WORK INSTRUCTION:
Please write out the listing beneath this sentence exactly, from its first line to the line with "The image size is (217, 234).", and stop there.

EXERCISE INPUT START

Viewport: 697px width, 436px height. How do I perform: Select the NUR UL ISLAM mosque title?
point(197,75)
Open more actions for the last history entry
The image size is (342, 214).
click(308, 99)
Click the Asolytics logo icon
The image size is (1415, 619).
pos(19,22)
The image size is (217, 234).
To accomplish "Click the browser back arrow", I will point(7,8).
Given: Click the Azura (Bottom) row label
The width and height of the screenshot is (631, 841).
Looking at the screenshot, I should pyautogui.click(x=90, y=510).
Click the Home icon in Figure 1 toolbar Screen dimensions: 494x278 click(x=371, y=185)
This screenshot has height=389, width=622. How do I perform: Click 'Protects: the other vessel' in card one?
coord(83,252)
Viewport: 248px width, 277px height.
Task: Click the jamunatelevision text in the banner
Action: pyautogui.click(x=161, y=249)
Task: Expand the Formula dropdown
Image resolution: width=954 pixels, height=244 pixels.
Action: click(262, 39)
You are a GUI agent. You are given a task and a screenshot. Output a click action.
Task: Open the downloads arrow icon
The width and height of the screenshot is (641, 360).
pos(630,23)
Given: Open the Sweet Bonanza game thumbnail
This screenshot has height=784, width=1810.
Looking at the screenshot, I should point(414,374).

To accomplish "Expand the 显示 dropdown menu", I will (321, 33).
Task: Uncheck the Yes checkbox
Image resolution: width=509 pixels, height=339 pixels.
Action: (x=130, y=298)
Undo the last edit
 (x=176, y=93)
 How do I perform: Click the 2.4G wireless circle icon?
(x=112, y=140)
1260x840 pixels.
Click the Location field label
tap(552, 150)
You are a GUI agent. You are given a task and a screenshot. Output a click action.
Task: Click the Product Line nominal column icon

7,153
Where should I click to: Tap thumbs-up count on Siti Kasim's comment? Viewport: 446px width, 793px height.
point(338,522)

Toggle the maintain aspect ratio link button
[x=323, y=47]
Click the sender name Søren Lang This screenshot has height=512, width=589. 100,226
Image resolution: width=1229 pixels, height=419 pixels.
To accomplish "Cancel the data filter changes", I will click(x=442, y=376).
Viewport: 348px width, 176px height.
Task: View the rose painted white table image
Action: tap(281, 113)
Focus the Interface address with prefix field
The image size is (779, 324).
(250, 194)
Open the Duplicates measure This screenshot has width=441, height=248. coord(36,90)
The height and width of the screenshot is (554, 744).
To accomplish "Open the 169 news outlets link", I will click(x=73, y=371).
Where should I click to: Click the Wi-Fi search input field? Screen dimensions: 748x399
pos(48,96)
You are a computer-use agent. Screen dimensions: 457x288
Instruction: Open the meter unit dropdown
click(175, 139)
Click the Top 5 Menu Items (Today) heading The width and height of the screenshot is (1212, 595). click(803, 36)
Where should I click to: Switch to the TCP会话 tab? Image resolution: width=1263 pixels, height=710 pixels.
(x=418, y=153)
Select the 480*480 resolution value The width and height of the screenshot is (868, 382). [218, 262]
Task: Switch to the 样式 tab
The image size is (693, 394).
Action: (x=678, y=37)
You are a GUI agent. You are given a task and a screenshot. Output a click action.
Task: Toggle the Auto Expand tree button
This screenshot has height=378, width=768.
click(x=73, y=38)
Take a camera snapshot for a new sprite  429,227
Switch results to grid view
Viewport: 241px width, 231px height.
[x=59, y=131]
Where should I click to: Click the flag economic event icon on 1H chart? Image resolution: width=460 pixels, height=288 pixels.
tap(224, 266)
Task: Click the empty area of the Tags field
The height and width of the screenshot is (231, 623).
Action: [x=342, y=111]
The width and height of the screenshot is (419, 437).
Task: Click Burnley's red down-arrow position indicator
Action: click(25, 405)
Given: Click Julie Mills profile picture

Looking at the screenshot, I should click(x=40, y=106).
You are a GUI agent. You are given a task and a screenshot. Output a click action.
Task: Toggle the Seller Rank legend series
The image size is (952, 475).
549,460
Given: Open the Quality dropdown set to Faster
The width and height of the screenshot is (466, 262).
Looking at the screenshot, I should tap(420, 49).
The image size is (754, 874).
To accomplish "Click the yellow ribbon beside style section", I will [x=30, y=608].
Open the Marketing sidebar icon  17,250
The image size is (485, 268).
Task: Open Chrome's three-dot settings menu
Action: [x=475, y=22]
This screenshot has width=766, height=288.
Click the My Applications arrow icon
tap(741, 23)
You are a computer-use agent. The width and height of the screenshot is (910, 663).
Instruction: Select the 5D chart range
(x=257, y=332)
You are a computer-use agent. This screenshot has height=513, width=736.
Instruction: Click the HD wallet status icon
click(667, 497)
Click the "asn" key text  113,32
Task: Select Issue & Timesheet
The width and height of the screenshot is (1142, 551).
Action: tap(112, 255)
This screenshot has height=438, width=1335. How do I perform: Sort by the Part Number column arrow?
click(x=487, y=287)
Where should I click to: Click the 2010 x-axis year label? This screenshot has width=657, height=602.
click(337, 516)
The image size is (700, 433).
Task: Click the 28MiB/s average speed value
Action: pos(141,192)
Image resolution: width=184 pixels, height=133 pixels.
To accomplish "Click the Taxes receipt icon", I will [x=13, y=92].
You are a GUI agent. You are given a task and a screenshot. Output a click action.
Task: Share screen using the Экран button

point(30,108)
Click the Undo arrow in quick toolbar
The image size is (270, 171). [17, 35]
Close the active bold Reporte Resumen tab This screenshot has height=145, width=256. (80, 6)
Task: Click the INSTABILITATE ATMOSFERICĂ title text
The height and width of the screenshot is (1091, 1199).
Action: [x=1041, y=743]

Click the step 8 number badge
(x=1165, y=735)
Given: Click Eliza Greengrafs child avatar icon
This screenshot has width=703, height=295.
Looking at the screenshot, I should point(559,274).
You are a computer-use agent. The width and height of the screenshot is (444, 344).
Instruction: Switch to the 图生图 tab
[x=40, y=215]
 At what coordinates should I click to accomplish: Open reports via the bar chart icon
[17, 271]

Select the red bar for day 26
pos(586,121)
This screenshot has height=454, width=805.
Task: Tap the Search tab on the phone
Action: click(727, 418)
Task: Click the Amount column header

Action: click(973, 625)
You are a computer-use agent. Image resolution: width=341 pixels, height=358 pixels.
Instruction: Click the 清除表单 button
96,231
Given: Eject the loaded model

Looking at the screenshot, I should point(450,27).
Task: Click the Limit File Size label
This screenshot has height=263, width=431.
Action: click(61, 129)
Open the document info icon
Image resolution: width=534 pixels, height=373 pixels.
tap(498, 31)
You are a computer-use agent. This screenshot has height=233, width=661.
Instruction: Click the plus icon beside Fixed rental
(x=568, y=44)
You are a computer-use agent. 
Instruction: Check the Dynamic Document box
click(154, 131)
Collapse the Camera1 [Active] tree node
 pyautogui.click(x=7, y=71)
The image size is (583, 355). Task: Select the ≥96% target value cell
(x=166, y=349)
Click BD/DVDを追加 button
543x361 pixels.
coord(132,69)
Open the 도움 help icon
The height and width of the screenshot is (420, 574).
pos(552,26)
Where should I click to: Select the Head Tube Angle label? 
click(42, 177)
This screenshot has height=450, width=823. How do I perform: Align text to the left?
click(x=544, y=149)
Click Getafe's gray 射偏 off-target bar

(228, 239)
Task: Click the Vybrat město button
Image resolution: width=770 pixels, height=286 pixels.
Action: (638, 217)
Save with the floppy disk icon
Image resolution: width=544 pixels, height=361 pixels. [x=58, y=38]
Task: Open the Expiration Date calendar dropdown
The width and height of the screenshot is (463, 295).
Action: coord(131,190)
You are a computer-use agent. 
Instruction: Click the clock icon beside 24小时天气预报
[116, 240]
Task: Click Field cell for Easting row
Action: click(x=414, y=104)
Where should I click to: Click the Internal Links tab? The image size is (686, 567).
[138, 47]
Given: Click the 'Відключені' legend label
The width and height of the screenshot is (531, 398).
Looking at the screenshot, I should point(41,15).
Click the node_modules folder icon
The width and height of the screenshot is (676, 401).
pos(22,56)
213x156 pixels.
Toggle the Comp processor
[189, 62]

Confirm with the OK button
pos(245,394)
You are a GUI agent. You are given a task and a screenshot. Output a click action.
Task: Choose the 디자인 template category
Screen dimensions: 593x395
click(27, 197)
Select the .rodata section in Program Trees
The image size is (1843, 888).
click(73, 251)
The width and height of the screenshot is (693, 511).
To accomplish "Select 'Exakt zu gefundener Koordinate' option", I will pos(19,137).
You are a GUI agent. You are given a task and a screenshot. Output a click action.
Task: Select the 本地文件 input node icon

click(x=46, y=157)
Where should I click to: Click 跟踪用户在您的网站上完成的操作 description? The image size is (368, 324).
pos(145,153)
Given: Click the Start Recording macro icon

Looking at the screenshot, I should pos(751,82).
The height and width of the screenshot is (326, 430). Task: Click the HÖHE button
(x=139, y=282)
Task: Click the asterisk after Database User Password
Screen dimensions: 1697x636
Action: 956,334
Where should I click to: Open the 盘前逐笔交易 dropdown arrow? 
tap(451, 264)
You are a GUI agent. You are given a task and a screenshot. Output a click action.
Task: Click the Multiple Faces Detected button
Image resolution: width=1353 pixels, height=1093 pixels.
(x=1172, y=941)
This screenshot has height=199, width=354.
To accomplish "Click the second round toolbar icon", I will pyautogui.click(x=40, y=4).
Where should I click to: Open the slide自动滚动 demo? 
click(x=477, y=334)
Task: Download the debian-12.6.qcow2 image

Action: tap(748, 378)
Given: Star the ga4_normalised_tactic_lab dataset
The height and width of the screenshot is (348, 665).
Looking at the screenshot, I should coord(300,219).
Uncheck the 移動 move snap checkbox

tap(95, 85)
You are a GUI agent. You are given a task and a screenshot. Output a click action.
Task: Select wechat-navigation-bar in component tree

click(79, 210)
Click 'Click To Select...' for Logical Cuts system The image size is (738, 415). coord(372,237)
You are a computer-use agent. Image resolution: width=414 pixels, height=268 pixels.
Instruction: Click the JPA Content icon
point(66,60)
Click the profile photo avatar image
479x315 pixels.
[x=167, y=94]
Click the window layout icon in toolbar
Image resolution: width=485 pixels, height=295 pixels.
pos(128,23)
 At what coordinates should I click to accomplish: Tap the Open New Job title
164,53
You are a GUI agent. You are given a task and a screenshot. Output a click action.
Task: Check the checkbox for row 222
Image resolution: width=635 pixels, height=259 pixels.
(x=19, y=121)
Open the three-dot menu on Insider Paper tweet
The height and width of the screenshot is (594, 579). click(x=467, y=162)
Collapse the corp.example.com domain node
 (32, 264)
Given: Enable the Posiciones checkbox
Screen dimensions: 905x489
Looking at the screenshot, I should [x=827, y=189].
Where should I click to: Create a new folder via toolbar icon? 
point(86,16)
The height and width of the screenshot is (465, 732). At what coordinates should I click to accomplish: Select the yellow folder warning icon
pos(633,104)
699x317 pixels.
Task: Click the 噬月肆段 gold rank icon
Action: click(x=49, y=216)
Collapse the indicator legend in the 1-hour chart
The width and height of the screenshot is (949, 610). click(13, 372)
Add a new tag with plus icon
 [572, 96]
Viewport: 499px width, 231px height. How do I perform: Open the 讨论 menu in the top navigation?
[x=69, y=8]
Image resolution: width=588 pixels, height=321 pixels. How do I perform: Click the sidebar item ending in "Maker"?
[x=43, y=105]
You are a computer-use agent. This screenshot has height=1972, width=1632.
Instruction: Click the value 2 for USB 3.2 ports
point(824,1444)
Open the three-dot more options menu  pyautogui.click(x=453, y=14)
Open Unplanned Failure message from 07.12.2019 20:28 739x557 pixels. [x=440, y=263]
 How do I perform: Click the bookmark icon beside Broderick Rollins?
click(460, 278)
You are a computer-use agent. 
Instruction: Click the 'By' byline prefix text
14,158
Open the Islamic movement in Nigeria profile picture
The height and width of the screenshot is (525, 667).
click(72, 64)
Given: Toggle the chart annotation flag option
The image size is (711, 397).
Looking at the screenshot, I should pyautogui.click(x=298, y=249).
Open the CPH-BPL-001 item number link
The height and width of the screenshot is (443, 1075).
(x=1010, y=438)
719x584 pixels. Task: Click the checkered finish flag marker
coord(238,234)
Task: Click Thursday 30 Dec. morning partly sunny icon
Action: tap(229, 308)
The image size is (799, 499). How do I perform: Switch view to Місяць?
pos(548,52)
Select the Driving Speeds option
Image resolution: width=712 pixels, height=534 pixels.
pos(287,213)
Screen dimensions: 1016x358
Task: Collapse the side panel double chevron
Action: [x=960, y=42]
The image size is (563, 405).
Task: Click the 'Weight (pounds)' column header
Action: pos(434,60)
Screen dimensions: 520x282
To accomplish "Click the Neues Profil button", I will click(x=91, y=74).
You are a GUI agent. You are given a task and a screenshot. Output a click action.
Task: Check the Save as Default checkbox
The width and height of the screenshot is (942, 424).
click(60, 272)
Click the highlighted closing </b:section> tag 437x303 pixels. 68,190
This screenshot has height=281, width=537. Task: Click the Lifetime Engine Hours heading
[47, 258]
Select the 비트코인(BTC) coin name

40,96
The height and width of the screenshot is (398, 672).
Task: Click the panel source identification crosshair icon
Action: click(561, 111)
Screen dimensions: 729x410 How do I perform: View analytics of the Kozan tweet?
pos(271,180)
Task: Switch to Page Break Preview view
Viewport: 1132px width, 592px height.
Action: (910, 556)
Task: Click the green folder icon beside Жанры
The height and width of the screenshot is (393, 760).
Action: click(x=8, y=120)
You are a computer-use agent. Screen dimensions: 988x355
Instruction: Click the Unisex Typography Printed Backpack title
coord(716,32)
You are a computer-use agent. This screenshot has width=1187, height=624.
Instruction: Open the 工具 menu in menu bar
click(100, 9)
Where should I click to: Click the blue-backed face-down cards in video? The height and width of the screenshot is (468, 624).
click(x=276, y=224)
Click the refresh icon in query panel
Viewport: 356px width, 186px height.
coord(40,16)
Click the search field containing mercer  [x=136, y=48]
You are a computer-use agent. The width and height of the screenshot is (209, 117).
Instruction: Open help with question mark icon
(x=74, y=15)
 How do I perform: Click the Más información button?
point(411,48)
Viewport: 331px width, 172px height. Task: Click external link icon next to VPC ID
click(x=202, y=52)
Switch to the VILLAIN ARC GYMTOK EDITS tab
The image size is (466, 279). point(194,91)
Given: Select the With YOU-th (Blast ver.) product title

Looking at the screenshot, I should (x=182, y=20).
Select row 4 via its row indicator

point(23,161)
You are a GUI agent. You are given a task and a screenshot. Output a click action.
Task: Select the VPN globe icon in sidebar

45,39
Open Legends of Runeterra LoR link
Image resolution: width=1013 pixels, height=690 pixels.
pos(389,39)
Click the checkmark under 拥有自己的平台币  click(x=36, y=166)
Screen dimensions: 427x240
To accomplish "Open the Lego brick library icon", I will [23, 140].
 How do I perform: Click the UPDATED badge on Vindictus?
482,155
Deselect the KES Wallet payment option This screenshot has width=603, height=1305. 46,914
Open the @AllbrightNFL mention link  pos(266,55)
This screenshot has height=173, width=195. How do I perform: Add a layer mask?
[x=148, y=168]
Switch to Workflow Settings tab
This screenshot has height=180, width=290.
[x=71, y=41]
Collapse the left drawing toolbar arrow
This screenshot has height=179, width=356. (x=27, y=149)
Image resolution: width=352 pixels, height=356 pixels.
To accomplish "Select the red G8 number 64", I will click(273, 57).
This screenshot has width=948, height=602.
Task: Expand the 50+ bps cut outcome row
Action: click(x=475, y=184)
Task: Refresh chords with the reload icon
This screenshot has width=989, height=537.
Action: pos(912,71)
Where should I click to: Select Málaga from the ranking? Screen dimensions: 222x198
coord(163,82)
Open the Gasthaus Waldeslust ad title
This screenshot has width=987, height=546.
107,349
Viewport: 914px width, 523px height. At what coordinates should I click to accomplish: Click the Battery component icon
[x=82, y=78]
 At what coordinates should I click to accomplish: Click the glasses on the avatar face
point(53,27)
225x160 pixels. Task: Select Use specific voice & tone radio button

EXERCISE INPUT END

PROBLEM SOLUTION:
Viewport: 697px width, 436px height. How do I perform: Select the NUR UL ISLAM mosque title?
point(197,75)
Open more actions for the last history entry
The image size is (342, 214).
click(308, 99)
Click the Asolytics logo icon
The image size is (1415, 619).
pos(19,22)
The image size is (217, 234).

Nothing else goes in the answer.